Not to be confused with Joan Woodward or Joanna Woodward (actress).
Joanne Woodward
Woodward is perhaps best known for her performance as a woman with dissociative identity disorder in The Three Faces of Eve (1957), which earned her an Academy Award for Best Actress and a Golden Globe Award for Best Actress in a Motion Picture – Drama. She is the widow of actor Paul Newman, with whom she often collaborated either as a co-star, or as an actor in films directed or produced by him. In 1960, she became the first person to receive a star on the Hollywood Walk of Fame.[2] In 1990, Woodward earned a bachelor's degree from Sarah Lawrence College at age 60, graduating alongside her daughter Clea.[3]
Early life[edit]
Joanne Gignilliat Trimmier Woodward was born on February 27, 1930, in Thomasville, Georgia, the daughter of Elinor (née Trimmier) and Wade Woodward, Jr., who was vice president of publishing company Charles Scribner's Sons.[4] Her middle names, "Gignilliat Trimmier", are of Huguenot origin.[5] She was influenced to become an actress by her mother's love of film.[5] Her mother named her after Joan Crawford.[5] She has an older brother, Wade, Jr.[6]
Attending the premiere of Gone with the Wind in Atlanta, nine-year-old Woodward rushed into the parade of stars and sat on the lap of Laurence Olivier, star Vivien Leigh's partner. She eventually worked with Olivier in 1977 in a television production of Come Back, Little Sheba. During rehearsals, she mentioned this incident to him, and he told her he remembered.[5]
Woodward lived in Thomasville, then lived in Blakely and Thomaston before her family relocated to Marietta, Georgia, where she attended Marietta High School. She remains a supporter of Marietta High School and of the city's Strand Theater.[7]
The family moved once again to Greenville, South Carolina, when she was a junior in high school, after her parents divorced.[5] She attended and graduated from Greenville High School.
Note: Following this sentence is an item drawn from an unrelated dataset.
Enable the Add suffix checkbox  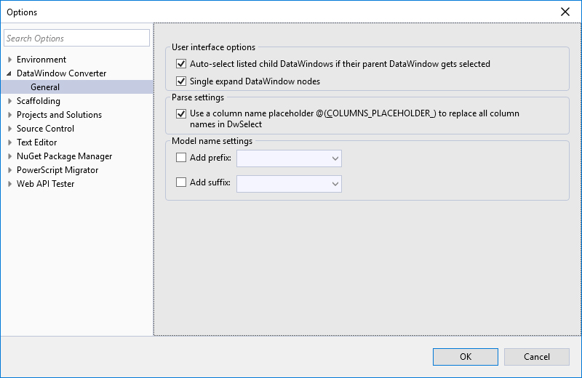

She also performed at Greenville's Little Theater.[8]
Woodward majored in drama at Louisiana State University, where she was an initiate of Chi Omega sorority, then headed to New York City to perform on the stage.[5] There, she studied at the Actors Studio and also studied under Sanford Meisner in the Neighborhood Playhouse School of the Theatre.[9][10]